Consortium pushes for open citation data; Gates Foundation launches open-access publishing platform; Cell Press lifts the veil on papers under consideration; an online widget circumvents some paywalls

Bob Grant
Bob Grant
Apr 7, 2017


Selections from The Scientist’s reading list:

  • More than 60 organizations and scholarly publishers yesterday (April 6) announced an effort to unlock citation data and make it more broadly available to the public. The Initiative for Open Citations (I4OC) consortium is supported by 29 publishers and several organizations and companies, including the Wikimedia Foundation, Mozilla, the Bill and Melinda Gates Foundation, and the U.K.’s Wellcome Trust. I4OC’s goal is to make citation data, which is collected by publishers, but not always made publicly available, accessible via Crossref. “Over the coming months, the organizations involved in I4OC will be working with different stakeholders to raise awareness of the availability of open citation data and evaluate how it can be reused, analyzed, and built upon,” the Wikimedia Foundation said in a statement. “We will provide regular updates on the growth of the public citations corpus, how the data is being used, additional stakeholders and participating publishers, and new services that are being developed.”

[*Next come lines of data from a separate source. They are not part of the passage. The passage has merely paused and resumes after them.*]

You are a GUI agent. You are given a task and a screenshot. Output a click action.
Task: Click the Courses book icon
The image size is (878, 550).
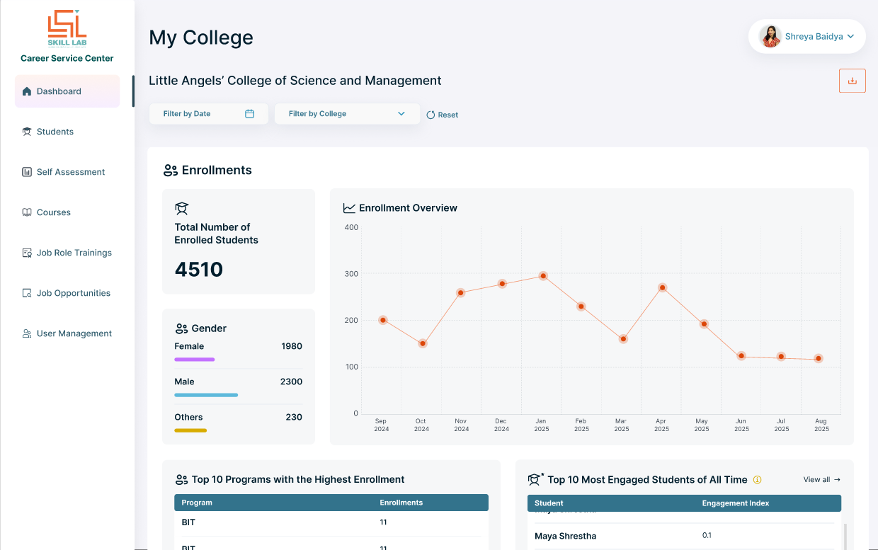point(27,212)
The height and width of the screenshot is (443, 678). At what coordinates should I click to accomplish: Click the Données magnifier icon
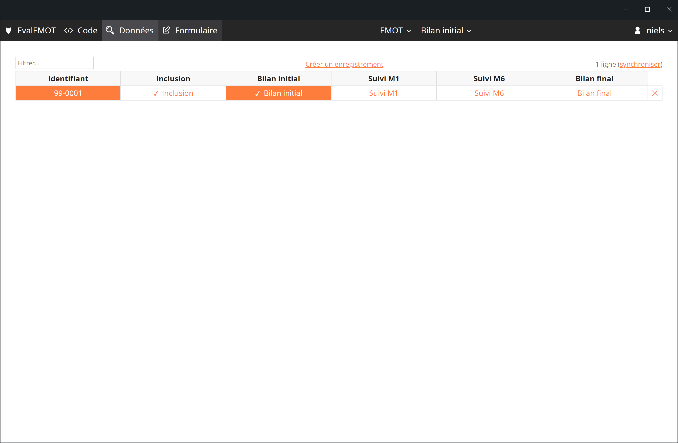[x=110, y=30]
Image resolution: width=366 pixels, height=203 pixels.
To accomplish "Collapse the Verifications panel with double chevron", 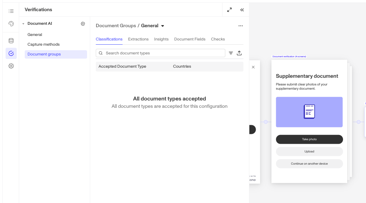I will point(242,10).
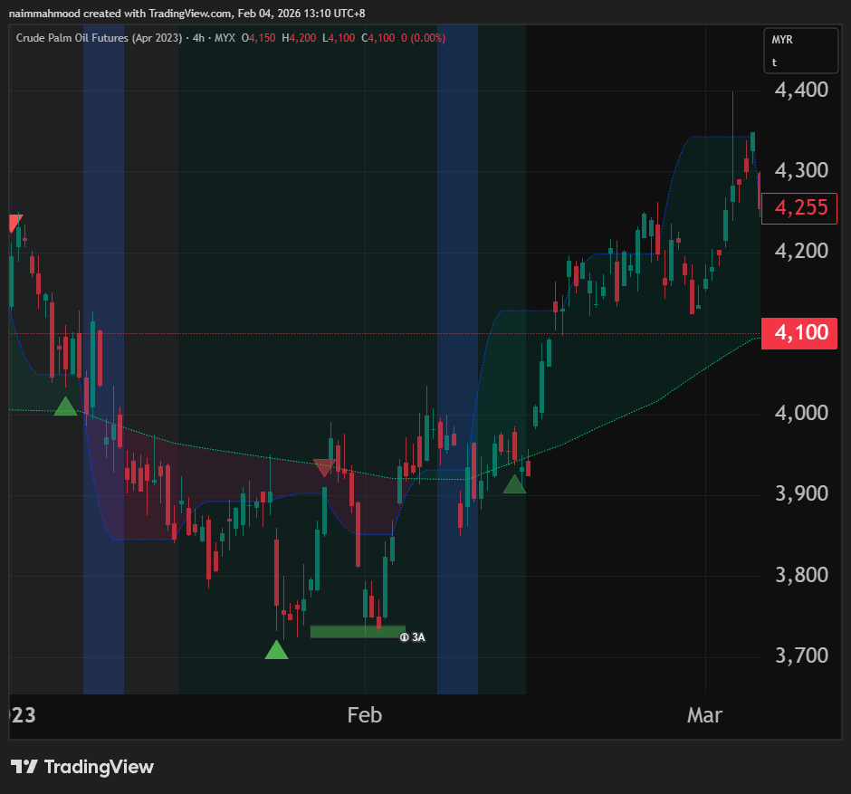Click the Crude Palm Oil Futures title
This screenshot has height=794, width=851.
[99, 38]
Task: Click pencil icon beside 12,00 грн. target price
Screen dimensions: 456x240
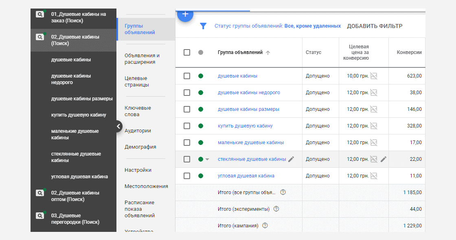Action: coord(384,159)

  • In addition to signing on to I4OC, the Gates Foundation last week (March 23) launched Gates Open Research, an open-access platform to disseminate papers and data that result from foundation-funded projects. Gates Open Research was apparently patterned after a similar service launched last year by the Wellcome Trust, and the European Commission is considering starting a similar open-access publishing platform, using the Gates and Wellcome efforts as templates. “We believe that published research resulting from our funding should be promptly and broadly disseminated,” Gates Foundation spokesperson Bryan Callahan told Nature.

  • A service called Unpaywall is poised to assist many a comber of the scientific literature. The plug-in, which appears as a tab in Google Chrome or Mozilla Firefox browsers, can search the web for free-to-read versions of scientific papers that are locked behind paywalls at publisher’s sites. Users have downloaded the widget 10,000 times since Unpaywall’s March 10 debut. “For years, libraries have had little expectation that the [open-access] deposit of subscription articles would displace subscription access, mainly because locating those articles and providing access to them would be labor-intensive,” Rick Anderson, associate dean for collections and scholarly communication at the University of Utah, told the news arm of Nature, a journal that publishes paywalled papers than can be accessed using the web tool. “By making that process so much easier, Unpaywall could really change the game for us.”

  • Cell Press is offering a different kind of open access: sneak peeks at papers under consideration in Cell and associated journals. The so-called Sneak Peek aims to give researchers the ability to share their manuscripts that they’ve submitted for publication. Authors can then share papers that are being peer reviewed via the Mendeley platform with other users who are registered for the Sneak Peek group.